- **Written tasks**
1) In the excerpt on West Ham's relegation fight, translate this sentence into Spanish: "There is no easy or good way for a club of West Ham’s size to go down."
2) According to the excerpt on West Ham's relegation fight, by how many points does the defeat at Newcastle leave West Ham behind Spurs?
3) Rewrite the part of the excerpt on West Ham's relegation fight between "Once your Leedses" and "bad way if so.", inclusive, replacing "rivalry" with "feud".

Not like this… not like this.
Depending on how Tuesday night pans out at Stamford Bridge, with West Ham now in the position of needing a huge favour from one London rival at the expense of another, the Hammers may have kicked their last meaningful ball in anger in this relegation fight.
If, indeed, it is this catastrof*ck of a 3-1 defeat at Newcastle that relegates them it will be a tough pill to swallow. There is no easy or good way for a club of West Ham’s size to go down.
Once your Leedses and Forests had eased clear and it became apparent we were dealing with a two-horse race between big London clubs, there was only a brutal outcome or an even more brutal outcome. One would relegate the other and it would become A Moment in what has at times been a slightly one-sided but always nevertheless potent rivalry.
And it now very much looks like it will be West Ham who go, and it will be in a very bad way if so.
Let’s deal with the facts. West Ham’s defeat here leaves them two points adrift of Spurs and with only three points of their own left to fight for against Leeds on the final.
Spurs go to Chelsea and host Everton knowing that a vastly superior goal difference means a single point in either game will suffice. And that’s assuming West Ham manage to take care of their own business against a teak-tough and in-form team on the final day.
The even shorter version: all three remaining matches that matter in the relegation fight now have to go decisively West Ham’s way.
Now we are absolutely not about to rule out Spurs going full Spurs and West Ham somehow getting out of this. It is the history of the etc. and so forth.

- **Available data**
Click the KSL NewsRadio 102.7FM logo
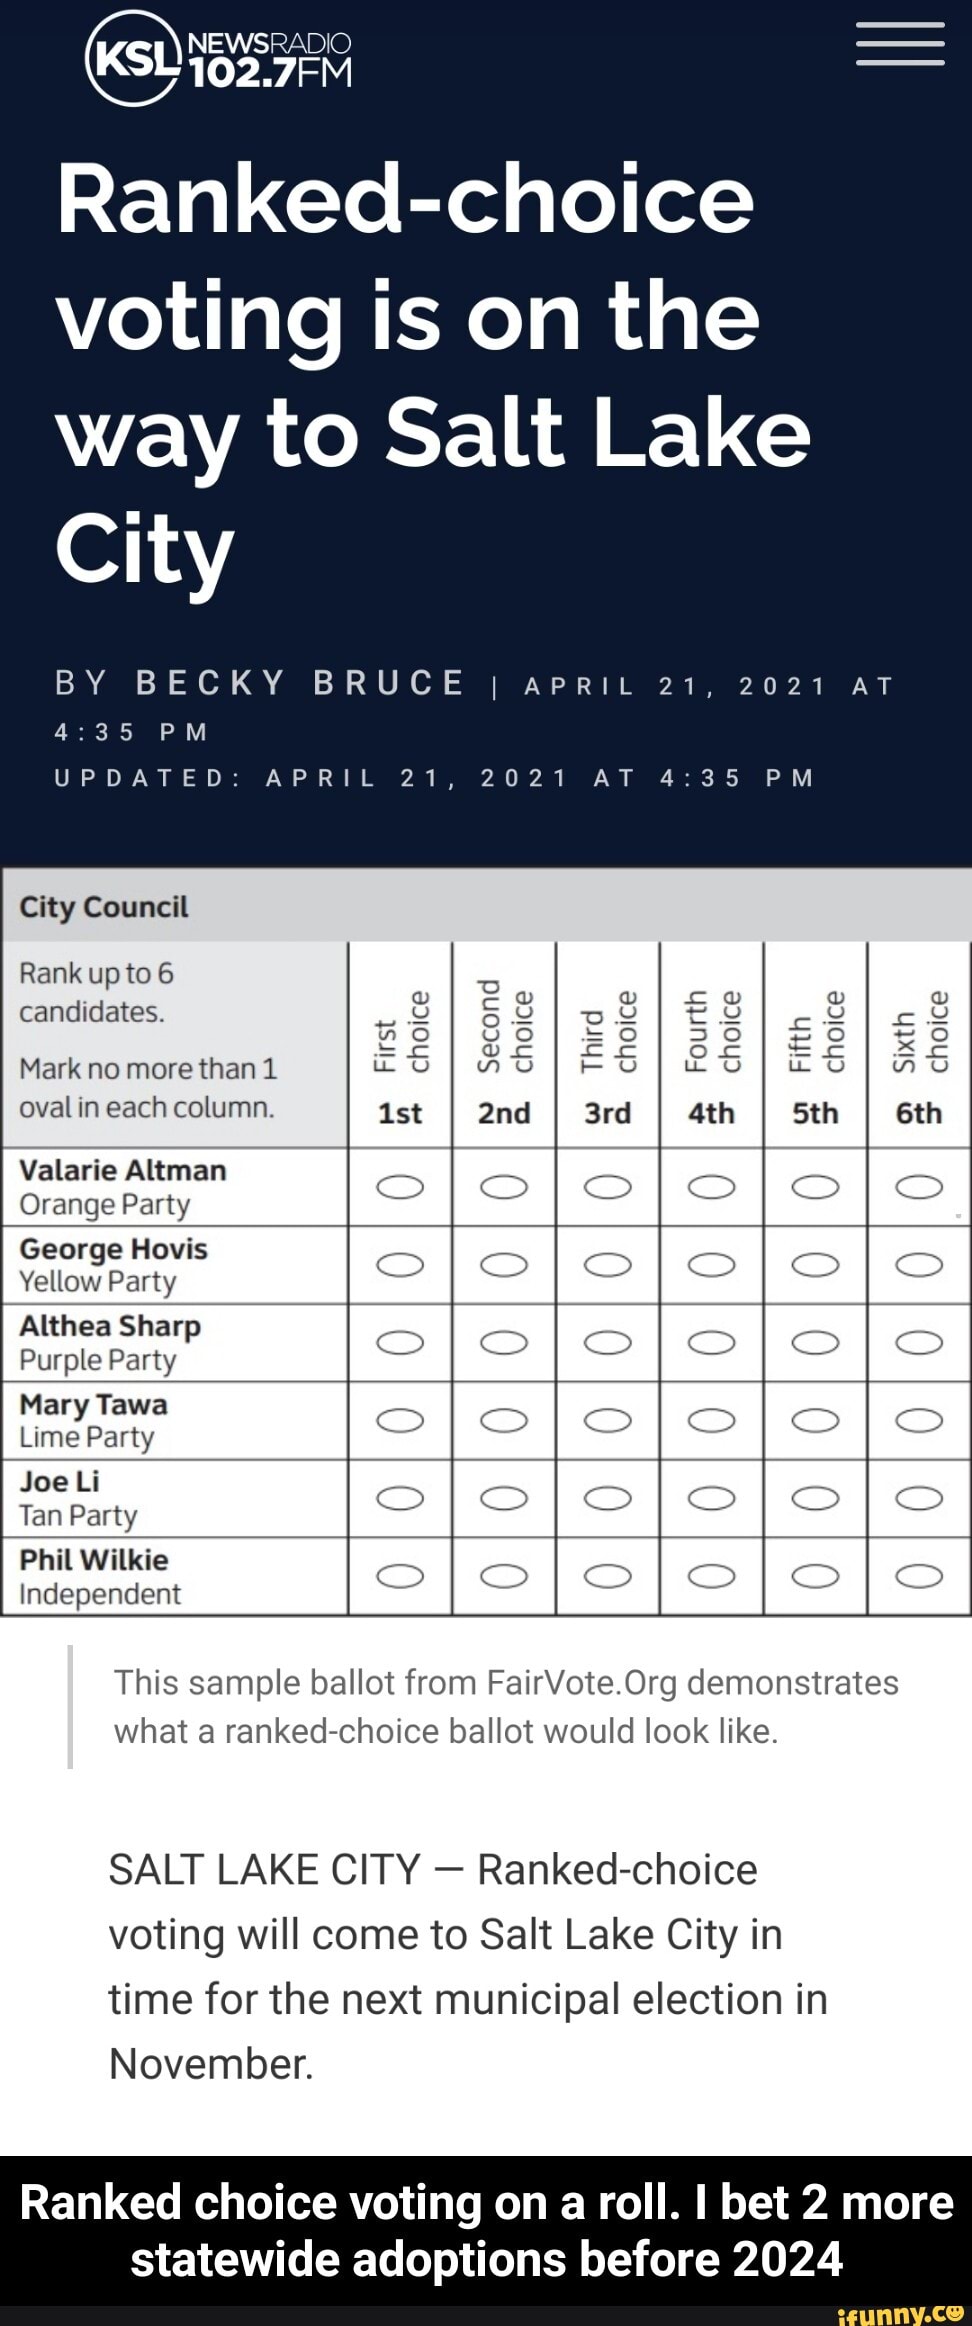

- **Answers by task**
1) No hay una manera fácil ni buena de que un club del tamaño del West Ham descienda.

2) Two points.

3)
Once your Leedses and Forests had eased clear and it became apparent we were dealing with a two-horse race between big London clubs, there was only a brutal outcome or an even more brutal outcome. One would relegate the other and it would become A Moment in what has at times been a slightly one-sided but always nevertheless potent feud.
And it now very much looks like it will be West Ham who go, and it will be in a very bad way if so.